Agreeing to produce 300 hours of content for Netflix, Dreamworks is aiming to fill that content with series based on King Julian from Madagascar, Puss in Boots, and Veggie Tales. Add to the list Turbo FAST, based on the lackluster Turbo, which currently has fifteen episodes on Netflix right now. It’s a grand experiment. Netflix is only releasing this show five episodes at a time, partly due to kids eagerness to rewatch shows, partly due to the massive time-sink in producing the episodes. Titmouse does a fantastic job with a thoroughly mediocre property; I should also give props to the writers for dropping any pretext from the film and creating a goofier, looser show from the ground-up – a “Rescue Rangers meets Amazing World of Gumball” type of program. The most recent five, though, were more scatterbrained and felt a bit lazier, like weaker Regular Show episodes. Is this part of Dreamworks continued inability to focus on one thing at a time? Maybe.
After all, Dreamworks is now developing a film for Hot Stuff, which may be the most inexplicable idea from Dreamworks to date. The company is also reworking Felix the Cat into a marketing brand, which sounds slightly smarter but twice as cynical, similar to the Lassie “branding”. There are rumors circling though that there may be a Felix the Cat TV show in the works, which at least gives this idea some weight. Dreamworks is doubling down on its TV animation division, which makes sense for its upcoming Netflix properties, but also adds to the growing sense that studio is culling talent less to cultivate its properties and more to just create content to simply produce and release out into the aether.
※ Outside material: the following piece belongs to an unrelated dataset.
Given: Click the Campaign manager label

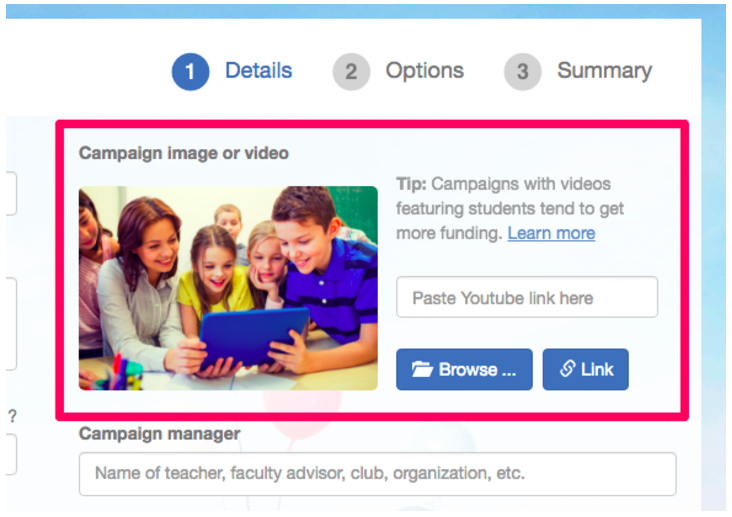Looking at the screenshot, I should pyautogui.click(x=159, y=433).

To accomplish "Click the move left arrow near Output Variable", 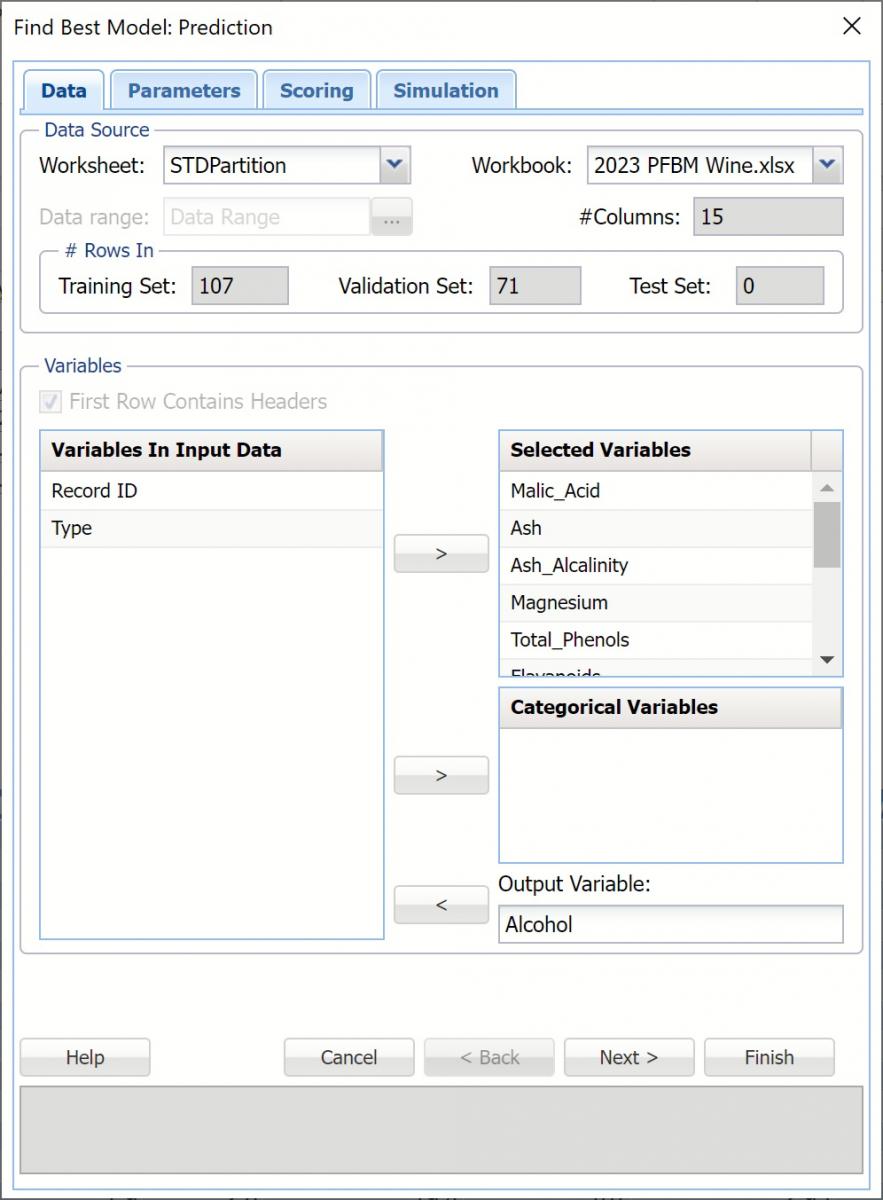I will (440, 904).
The company also bought the Trolls property for unknown reasons, and is completely retooling Me and My Shadow, a film that was originally supposed to be released in March of 2014 and seems to be besieged by a host of problem, most likely more so due to the company’s recent string of poor box office returns.
Which brings us back to Lassie. Reading that Times article, along with the various articles linked in this post, it’s uncomfortable to read the sheer amount of corporate advertising/marketing verbiage spouted about such properties instead of any creative insights into them. That’s Dreamworks’ current business strategy though, and it’s the studio’s current dilemma – using its growing acquisitions to create brands without little consideration of their quality or how that lackluster quality would affect the bottom line of their future output. (Pixar knows that feeling; once a name associated with quality, it now has a mark against it, with critical disappointments like Cars, Brave, and Monsters University – and for the record, I liked the first two). By focusing way too much on spreading its brands around instead of working to make a few brands actually worth following, the company is hurting itself way more than it needs to be. If Dreamworks keeps it up, creating actual good work will be nothing but a dream.